Dal 1979 al 1983 (fine di Tel Quel e nascita di L’Infini presso Gallimard, con la
stessa presentazione grafica e la stessa periodicità – quattro numeri per anno,
corrispondenti alle quattro stagioni), i tre nomi che dominano e scandiscono le pagine
della rivista sono quelli di Bataille, Joyce e Céline in quanto autori delle tre più grandi
imprese di scrittura del ventesimo secolo. “Le grandi irregolarità del linguaggio” di
Georges Bataille, il quale introdusse una messa in discussione radicale dei valori che
sostenevano ciò che egli chiamava ironicamente in Documents “la figura umana”;
passaggio costante delle frontiere, fine delle lingue “nazionali”, messa in discussione
di ogni comunità per Joyce, reinvenzione dell’uno e del molteplice in quell’ “oratorio
per la fine dei tempi” che è Finnegans Wake. In Céline, invenzione di una lingua
inedita, coro sincopato, ritmica imprevedibile e segno profondo dell’errore moderno.
Il surrealismo sembra a questo punto molto lontano.
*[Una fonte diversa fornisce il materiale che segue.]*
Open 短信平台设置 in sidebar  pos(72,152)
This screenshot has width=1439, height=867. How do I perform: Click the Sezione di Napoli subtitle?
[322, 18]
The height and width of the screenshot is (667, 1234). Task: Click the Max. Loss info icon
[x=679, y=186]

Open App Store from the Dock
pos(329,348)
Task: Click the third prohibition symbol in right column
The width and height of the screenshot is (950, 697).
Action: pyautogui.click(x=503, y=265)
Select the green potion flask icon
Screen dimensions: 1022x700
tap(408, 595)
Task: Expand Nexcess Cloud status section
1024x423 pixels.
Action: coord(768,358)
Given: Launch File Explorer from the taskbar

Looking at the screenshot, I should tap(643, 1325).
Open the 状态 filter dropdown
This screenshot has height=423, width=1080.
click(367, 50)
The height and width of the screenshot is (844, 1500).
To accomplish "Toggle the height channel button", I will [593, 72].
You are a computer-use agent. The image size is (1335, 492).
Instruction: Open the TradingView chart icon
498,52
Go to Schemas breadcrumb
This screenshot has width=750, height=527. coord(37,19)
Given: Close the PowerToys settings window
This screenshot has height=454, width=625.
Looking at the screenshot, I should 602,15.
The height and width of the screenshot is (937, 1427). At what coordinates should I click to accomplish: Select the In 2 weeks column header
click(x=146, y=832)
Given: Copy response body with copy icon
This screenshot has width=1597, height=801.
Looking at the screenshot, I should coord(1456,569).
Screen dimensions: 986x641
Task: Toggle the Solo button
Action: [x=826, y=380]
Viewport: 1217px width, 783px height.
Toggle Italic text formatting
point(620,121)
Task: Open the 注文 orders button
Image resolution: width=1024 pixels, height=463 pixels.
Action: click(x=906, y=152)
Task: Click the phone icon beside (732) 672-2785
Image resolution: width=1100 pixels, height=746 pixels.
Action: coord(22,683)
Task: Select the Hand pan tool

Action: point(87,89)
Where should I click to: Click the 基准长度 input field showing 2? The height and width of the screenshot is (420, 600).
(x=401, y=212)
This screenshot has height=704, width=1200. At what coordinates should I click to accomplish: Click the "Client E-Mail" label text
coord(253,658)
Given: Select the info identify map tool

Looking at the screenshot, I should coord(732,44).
Tuttavia, in un recente numero dell’Infini (104, automne 2008), con il titolo di


“Magique Breton”, Sollers rende un fervente omaggio al fondatore della prima
avanguardia: omaggio che è prima di tutto politico e legato alla lotta che Breton ha
da sempre condotto contro il linguaggio destituito della sua potenza nativa: negli
stereotipi che imprigionano l’adulto contemporaneo (Primo Manifesto), nei giornali
sovietici nel momento in cui l’Unione Sovietica costituiva per gli intellettuali europei
l’illusione di un mondo nuovo (come si vede nel discorso del Congrès des Écrivains
nel 1935, quando quella di Breton fu l’unica voce contraria, scettica nei confronti del
paradiso socialista). “Attraverso le lotte storiche, niente, in definitiva, è più politico
dell’attaccare senza sosta la ‘tirannia di un linguaggio avvilito’”, scrive Sollers nel
2008, affermando al tempo stesso la propria vicinanza e l’ammirazione per le cause
e la coerenza del fondatore del surrealismo: “André Breton non è mai venuto a patti
con le tre cause che aveva sposato sin dall’inizio, la poesia, l’amore, la libertà”.
L’articolo del 2008 si conclude così: “Quella magnifica dichiarazione secondo cui
la nostra misera epoca di cinema pubblicitario si vede infine per ciò che è”. Il
surrealismo sembra allora ritrovare oggi l’attualità della propria rivolta.